**ACTION ITEM**
The lines to be extracted begin at the line containing "二手车 (743, 137)" and end at the last line of the data below; copy them exactly and leave out the pictures.

**PROVIDED DATA**
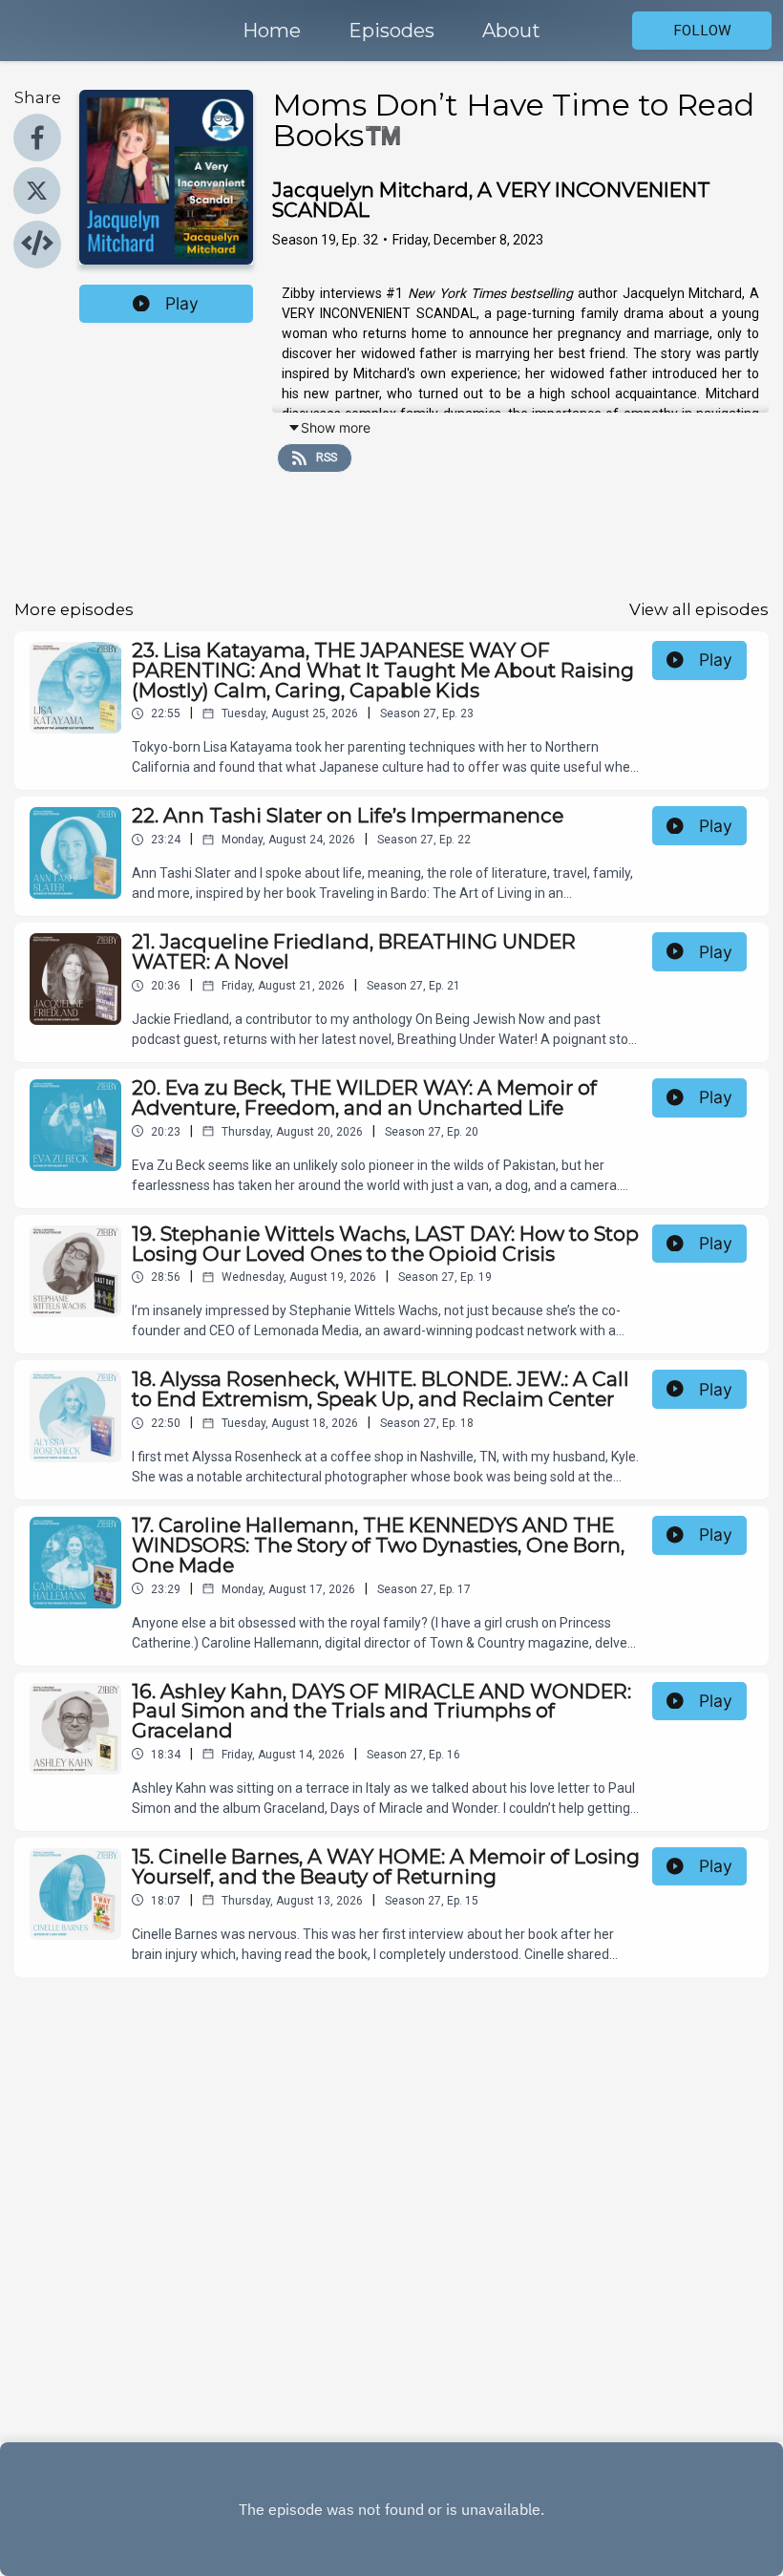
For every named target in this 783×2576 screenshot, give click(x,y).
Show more (335, 427)
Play (182, 303)
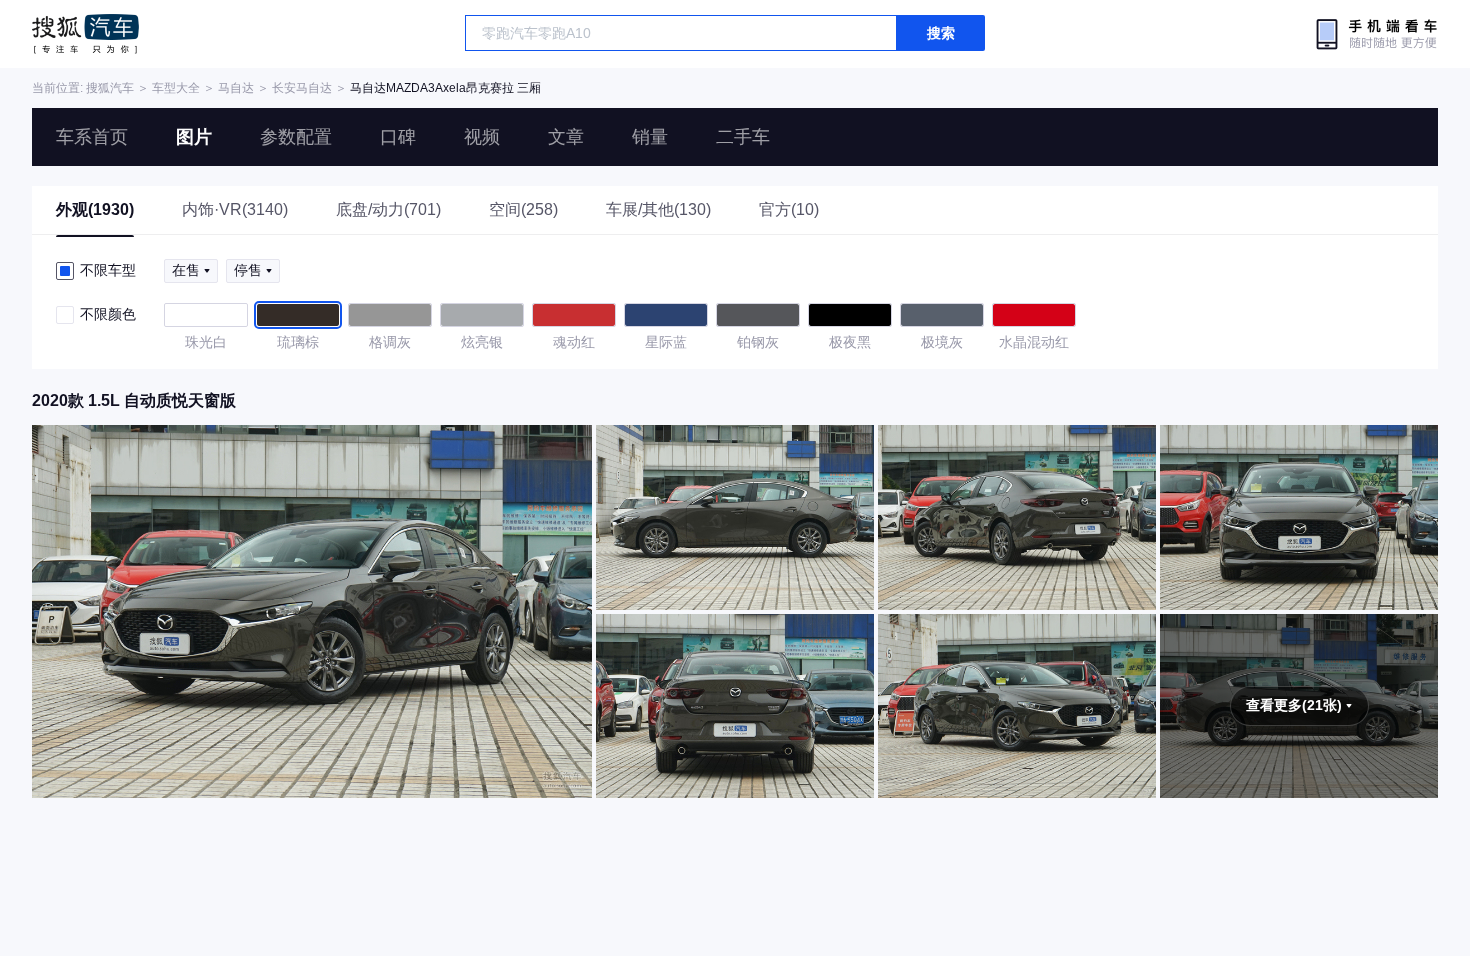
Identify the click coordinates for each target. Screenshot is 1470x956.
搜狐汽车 (85, 34)
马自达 (236, 88)
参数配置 (296, 137)
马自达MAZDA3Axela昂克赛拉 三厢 (445, 88)
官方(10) (789, 209)
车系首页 (92, 137)
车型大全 (176, 88)
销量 (650, 137)
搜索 (941, 33)
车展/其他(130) (658, 209)
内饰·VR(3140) (235, 209)
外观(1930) (95, 209)
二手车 (743, 137)
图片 (194, 137)
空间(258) (523, 209)
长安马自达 (302, 88)
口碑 (398, 137)
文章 (566, 137)
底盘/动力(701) (388, 209)
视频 (482, 137)
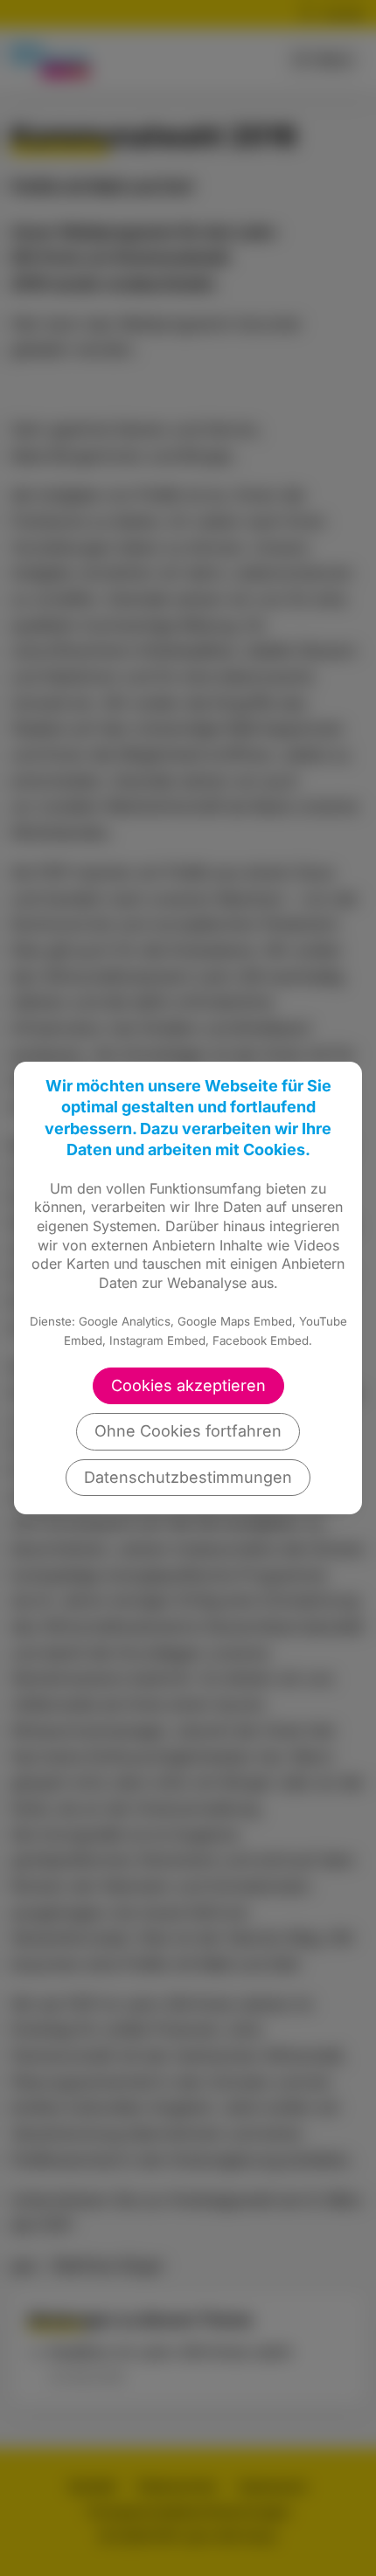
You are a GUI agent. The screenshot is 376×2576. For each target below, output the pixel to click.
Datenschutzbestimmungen (188, 1477)
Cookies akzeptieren (188, 1385)
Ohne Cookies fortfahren (188, 1431)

**ANSWER AREA**
二手车 (743, 137)
图片 (194, 137)
空间(258) (523, 209)
长安马自达 (302, 88)
口碑 (398, 137)
文章 (566, 137)
底盘/动力(701) (388, 209)
视频 (482, 137)
You are a GUI agent. The screenshot is 376×2576. For each target below, output the pixel to click.
Datenschutzbestimmungen (188, 1477)
Cookies akzeptieren (188, 1385)
Ohne Cookies fortfahren (188, 1431)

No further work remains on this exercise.